For the records below, please print exactly and only the lines from the one with "The height and width of the screenshot is (354, 557)." down to the one with "Task: Open Spotlight", both ends included, omitting the pictures.

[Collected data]
◆ ◆ ◆
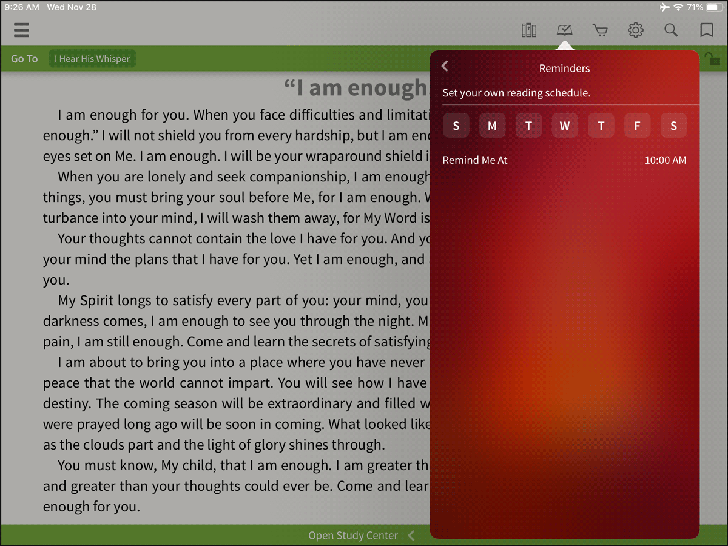Image resolution: width=728 pixels, height=546 pixels.
Task: Tap the 'Remind Me At' row label
Action: (475, 160)
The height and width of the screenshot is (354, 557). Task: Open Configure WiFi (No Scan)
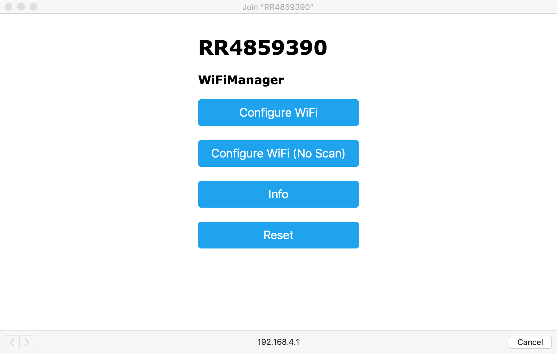pyautogui.click(x=279, y=153)
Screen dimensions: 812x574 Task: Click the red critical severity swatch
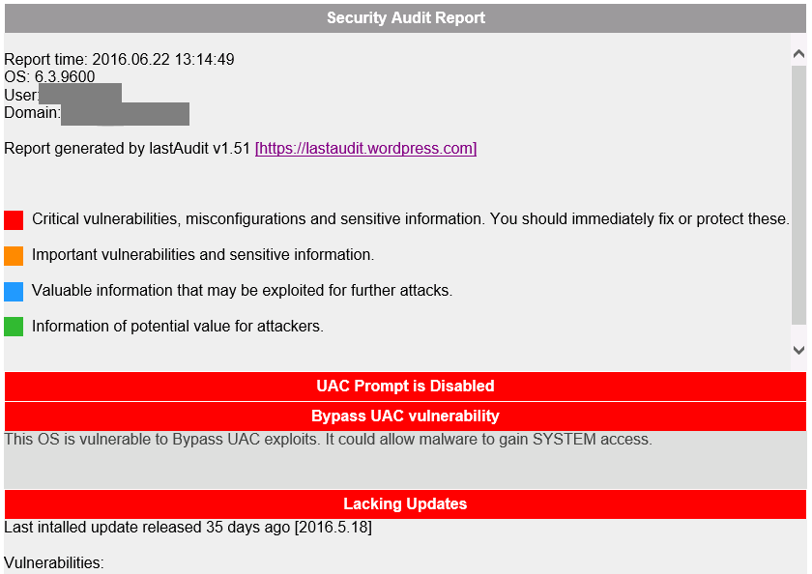point(14,220)
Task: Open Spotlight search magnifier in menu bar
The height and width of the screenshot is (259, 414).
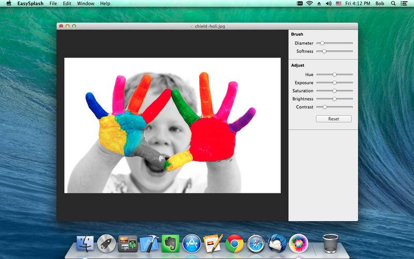Action: coord(393,4)
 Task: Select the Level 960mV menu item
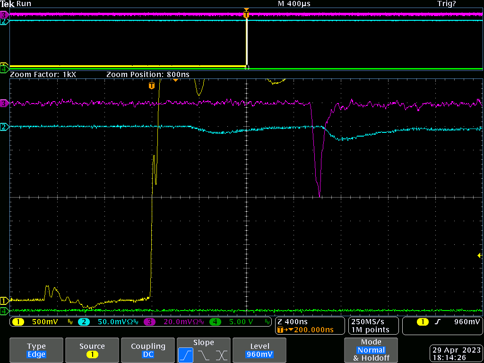pos(259,350)
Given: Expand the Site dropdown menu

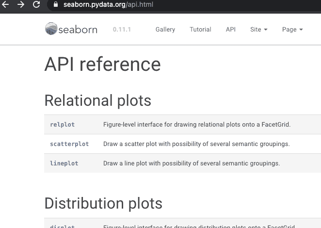Looking at the screenshot, I should (x=258, y=30).
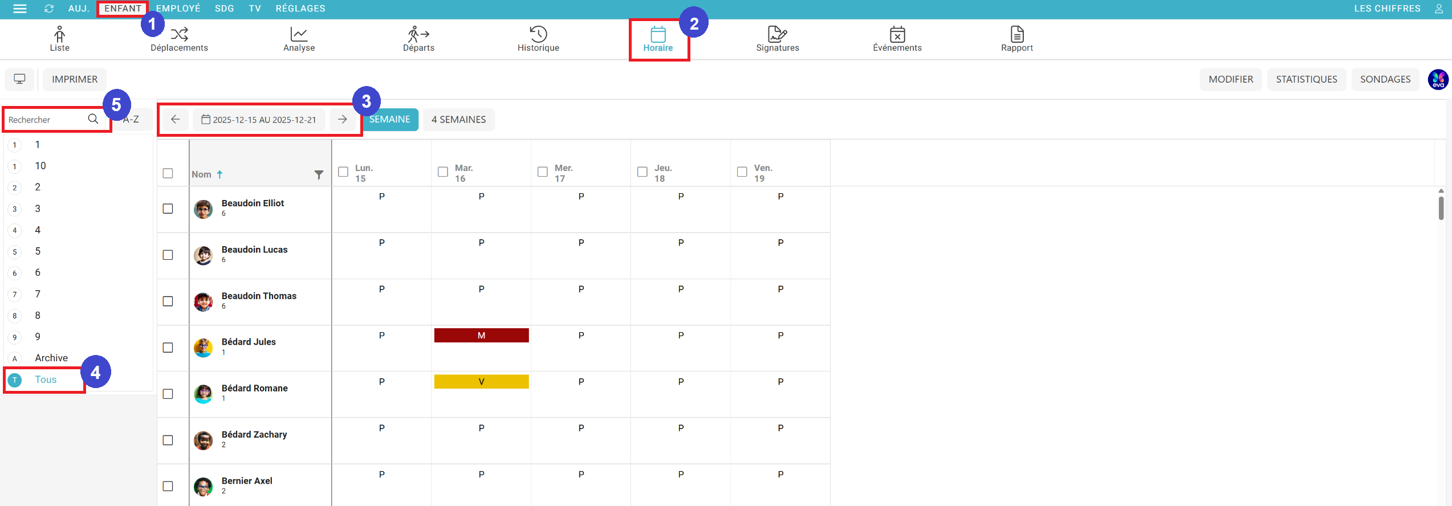
Task: Open the hamburger main menu
Action: tap(20, 9)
◆ ◆ ◆
YOUR SOLUTION =>
The height and width of the screenshot is (354, 557). Task: Open Configure WiFi (No Scan)
pyautogui.click(x=279, y=153)
Screen dimensions: 812x574 Task: Click the red critical severity swatch
point(14,220)
Task: Open Spotlight search magnifier in menu bar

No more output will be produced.